Die Demokraten starten dieser Tage mit Misstönen in den US-Wahlkampf. Während bereits einer der Kandidaten, Tom Vilsack, seine Ambitionen aufgeben musste, tragen die beiden aussichtsreichsten Kandidaten, Barack Obama und Hillary Clinton, mittlerweile ihre Konfrontation offen aus. SPIEGEL ONLINE berichtete vor Tagen über einen öffentlichen Wortwechsel, der für Missstimmung sorgte.
Der Dissens zwischen den beiden Lagern entzündete sich demnach an einem Interview, das der prominente Obama-Spender und Hollywood-Mogul David Geffen der „New York Times“ gab. Darin sagt Geffen, dass Clinton aus dem gesamten demokratischen Bewerberfeld "am leichtesten zu schlagen" sei. Geffen griff die Senatorin von New York vor allem dafür an, dass sie sich im Jahr 2002 für einen Militäreinsatz im Irak ausgesprochen habe und diese Einschätzung bislang nicht zurückgenommen habe. Das Clinton-Lager verlangte von Obama, dass er sich von Geffens Bemerkungen distanziere und die von ihm bezahlten Spenden zurückweise. Der lehnte aber eine solche Entschuldigung ab. „Es ist mir nicht klar, warum ich mich für die Bemerkungen von jemand anderem entschuldigen sollte“, sagte der Kandidat.
Mit dem Rückzug des früheren Gouverneurs von Iowa, Tom Vilsack, verringerte sich das Feld der Bewerber um die Präsidentschaftskandidatur der Demokraten auf acht. Vilsack war im November der erste Demokrat gewesen, der seinen Hut offiziell in den Ring warf. Nun ist er aller Voraussicht nach der zweite Bewerber seiner Partei, der aus dem Rennen frühzeitig ausscheidet. Im Dezember hatte Evan Bayh, ein demokratischer Senator aus Indiana, seinen Rückzug erklärt. Als Grund für seinen Rückzug nannte Vilsack finanzielle Probleme wegen zu geringer Wahlkampfspenden.

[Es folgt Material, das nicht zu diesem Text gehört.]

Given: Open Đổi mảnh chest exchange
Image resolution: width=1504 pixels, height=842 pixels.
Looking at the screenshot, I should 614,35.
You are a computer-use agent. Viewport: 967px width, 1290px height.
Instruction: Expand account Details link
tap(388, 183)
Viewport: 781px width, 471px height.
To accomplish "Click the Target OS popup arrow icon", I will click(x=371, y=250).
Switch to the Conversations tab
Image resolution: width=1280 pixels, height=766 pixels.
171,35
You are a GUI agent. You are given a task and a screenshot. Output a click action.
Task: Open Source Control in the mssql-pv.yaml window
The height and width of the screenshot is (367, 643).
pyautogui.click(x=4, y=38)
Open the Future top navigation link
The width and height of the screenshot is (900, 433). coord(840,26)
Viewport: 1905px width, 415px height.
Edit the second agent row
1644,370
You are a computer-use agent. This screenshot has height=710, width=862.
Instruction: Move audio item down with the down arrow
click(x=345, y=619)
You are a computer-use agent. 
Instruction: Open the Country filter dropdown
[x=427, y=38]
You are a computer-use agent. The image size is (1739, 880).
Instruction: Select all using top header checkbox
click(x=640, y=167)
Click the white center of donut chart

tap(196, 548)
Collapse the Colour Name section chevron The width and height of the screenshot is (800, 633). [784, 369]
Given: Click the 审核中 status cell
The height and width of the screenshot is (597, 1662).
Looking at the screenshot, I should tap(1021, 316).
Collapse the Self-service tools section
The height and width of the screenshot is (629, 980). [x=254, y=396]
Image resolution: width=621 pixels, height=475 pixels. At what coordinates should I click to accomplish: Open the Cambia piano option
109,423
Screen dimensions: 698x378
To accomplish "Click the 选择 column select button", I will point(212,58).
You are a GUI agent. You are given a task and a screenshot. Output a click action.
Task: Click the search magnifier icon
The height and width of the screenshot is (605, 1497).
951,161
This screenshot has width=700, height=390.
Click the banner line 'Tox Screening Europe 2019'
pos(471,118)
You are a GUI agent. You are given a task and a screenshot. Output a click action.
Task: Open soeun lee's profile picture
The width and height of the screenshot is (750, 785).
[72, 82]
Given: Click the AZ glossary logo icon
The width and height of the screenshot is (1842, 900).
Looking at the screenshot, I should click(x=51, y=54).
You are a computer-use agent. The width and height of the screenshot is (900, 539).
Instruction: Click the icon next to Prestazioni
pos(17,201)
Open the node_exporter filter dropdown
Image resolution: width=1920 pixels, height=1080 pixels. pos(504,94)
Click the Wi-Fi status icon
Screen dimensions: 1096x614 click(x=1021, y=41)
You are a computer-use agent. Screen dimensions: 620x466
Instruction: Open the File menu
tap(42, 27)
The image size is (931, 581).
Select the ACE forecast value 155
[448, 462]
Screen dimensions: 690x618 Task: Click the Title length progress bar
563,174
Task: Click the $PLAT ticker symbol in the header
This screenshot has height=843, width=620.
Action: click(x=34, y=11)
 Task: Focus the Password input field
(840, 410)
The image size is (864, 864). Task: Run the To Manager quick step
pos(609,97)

Bereits in dieser frühen Phase zeigen sich also deutliche Unterschiede zwischen US- und deutschem Verständnis von „guter“ Kandidatenkür: Hierzulande gilt es nach wie vor eher als Zeichen innerer Zerstrittenheit, wenn es bei wichtigen Personalentscheidungen nicht schon im Vorfeld gelingt, sich auf einen einzigen „gemeinsamen“ Kandidaten zu verständigen - die Auseinandersetzungen um den Vorsitz der CSU etwa belegen dies anschaulich. Dabei gehören „Kampfabstimmungen“, also die tatsächliche Wahl zwischen mehreren Bewerbern, doch zum Kernbestandteil der Demokratie. Die innenpolitischen Auseinandersetzungen in den USA stehen für ein offensiveres Demokratieverständnis.